Cuando el fuego se levanta iracundo y frenético y avanza con la desesperación del hambriento y comienza a lamer las paredes de las casas vecinas, llegan, como siempre, los bomberos. Y Danilo, como cada verano, está allí, observando fascinado a los hombres enfundados en sus trajes amarillos y rojos salpicados de manchas de hollín, los cascos negros sobre sus cabezas con esas grandes viseras hacia atrás que los emparenta, al menos así le parece a él, con seres alienígenas venidos de planetas lejanos. Danilo disfruta del impecable baile que aquellos hombres ejecutan alrededor del camión. Se reparten las tareas con una sincronía aprendida a sangre y fuego durante años de prácticas y de lucha a muerte contra incendios y llamas de todo tipo y en todo tipo de situaciones desesperadas: unos desenrollan las gruesas y percudidas mangueras, otros enroscan un extremo en los hidrantes, en el otro extremo otro bombero, rodilla en tierra, espera la orden para soltar el poderoso chorro de agua que aplacará las llamas, un poco más lejos un grupo con palas y hachas crea un cortafuego que evite el avance de las llamas. Lo que más excita a Danilo es el riesgo que conlleva la tarea de sofocar un incendio, aquellos hombres minúsculos enfrentados a llamas de cuatro o cinco metros, rabiosas e impredecibles. Y también el poder, la fuerza de aquella lucha de la naturaleza, la violencia con la que el fuego reclama su espacio, la aparente indiferencia con la que toda aquella espesura verde y silenciosa se deja conquistar.

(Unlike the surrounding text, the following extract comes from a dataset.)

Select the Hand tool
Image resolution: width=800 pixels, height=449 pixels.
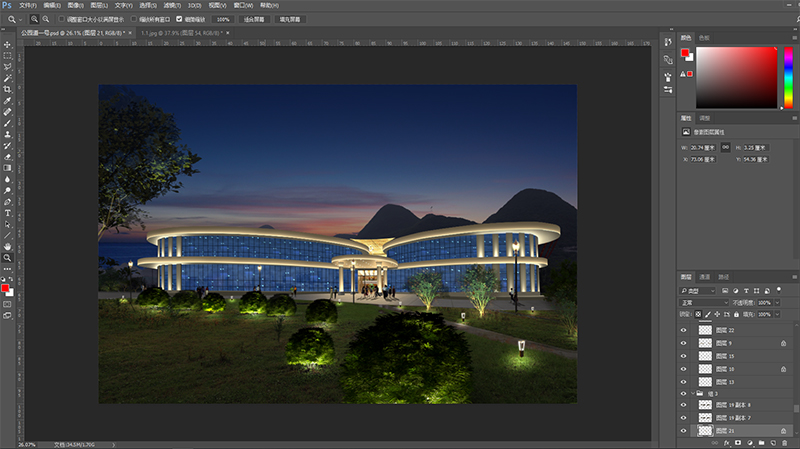click(x=7, y=246)
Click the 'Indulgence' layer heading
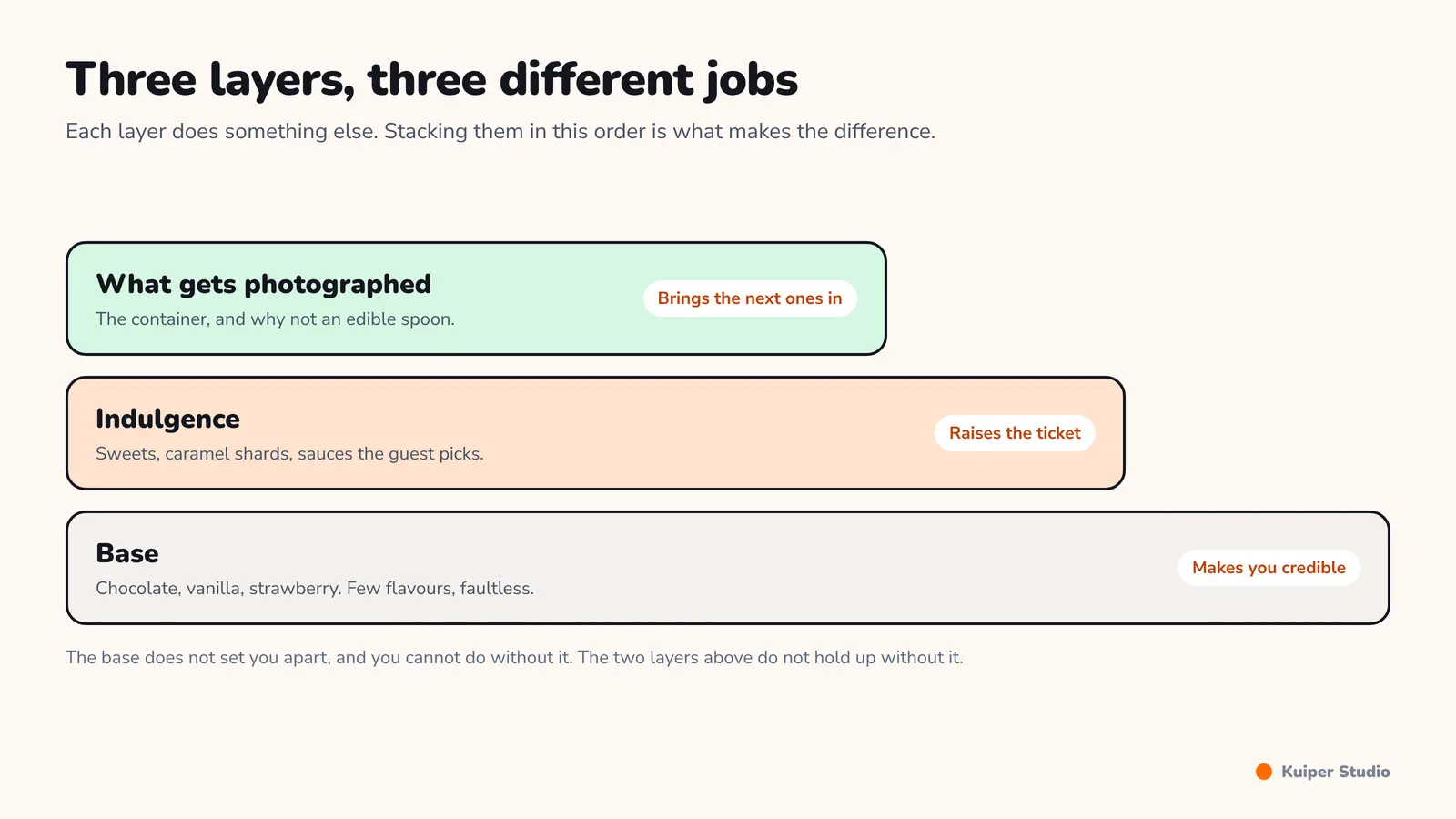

En las noches Danilo sale a la terraza y observa los cerros frente a la casa buscando algún resplandor amarillo serpenteando en la sólida oscuridad que lo rodea. Cuando descubre alguno, corre a buscar a papá y lo saca a rastras de la casa. Papá, entonces, no tiene más remedio que acercarlo a las llamaradas nocturnas para que Danilo pueda ver a los bomberos trabajar como sombras chinescas bailando alrededor del fuego y se maraville con el bello contraste entre la luz y la oscuridad.
El fuego puede causar dolor. Eso lo descubre Danilo un verano especialmente implacable que se alarga más de la cuenta y que convierte los enmarañados montes que lo rodean en ramaje seco y quebradizo que cruje al paso del viento y que no espera más que una pequeña chispa para inmolarse en la furia de las llamas. Y ocurre durante una tarde sofocante en la que sopla un viento caliente que se adhiere al cuerpo como si fuese la resina de un árbol herido. El fuego se inicia en algún punto del cerro frente a su casa. El mismo cerro al que lo lleva papá para que vea en acción a los bomberos. El cerro es prácticamente virgen. Apenas una docena de casas salpican aquí y allá amplias extensiones de monte apretado y reseco. Las llamas, instigadas por el viento, corren libre y rápidamente. Cuando llegan los bomberos el cerro entero arde con gigantescas y furiosas llamaradas. El calor de aquel infierno se derrama en olas que, a pesar de la distancia, llegan hasta Danilo y le queman la cara con el vaho afiebrado de sus lengüetazos. Y entonces la ve. Ve a la muerte lamer los muros de las casas, golpear los techos, entrar por las ventanas. La oye rugir en el interior de los cuartos. También escucha el aullido de los perros, un único lamento desesperado unido al grito inhumano de hombres, mujeres y niños alcanzados por el bramido del fuego y el humo envenenado. Y ve. Ve la carne chamuscada, ve antorchas humanas saltando por las ventanas, corriendo por el monte encendido, huyendo de sí mismos. Los ve correr sin esperanza, consumiéndose a cada paso, cada vez más ceniza y menos carne. El horror del fuego. Un hermoso tapiz de muerte y desolación.
Excelente escrito, Quim.
Gracias Wilmer. Me alegra que te haya gustado.